* [What you are asked to do] Report each line from the entries in which "agent" can be found.

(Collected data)

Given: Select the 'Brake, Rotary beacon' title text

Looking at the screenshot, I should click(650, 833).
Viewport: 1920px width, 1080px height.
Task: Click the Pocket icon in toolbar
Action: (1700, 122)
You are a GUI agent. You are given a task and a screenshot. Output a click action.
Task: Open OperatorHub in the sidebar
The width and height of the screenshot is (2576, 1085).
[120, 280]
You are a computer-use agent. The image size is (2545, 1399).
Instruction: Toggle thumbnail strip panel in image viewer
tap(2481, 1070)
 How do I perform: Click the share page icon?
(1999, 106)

* [Solution to this task]
You are a GUI agent. You are given a task and a screenshot. Output a click action.
You are a computer-use agent. The image size is (2545, 1399).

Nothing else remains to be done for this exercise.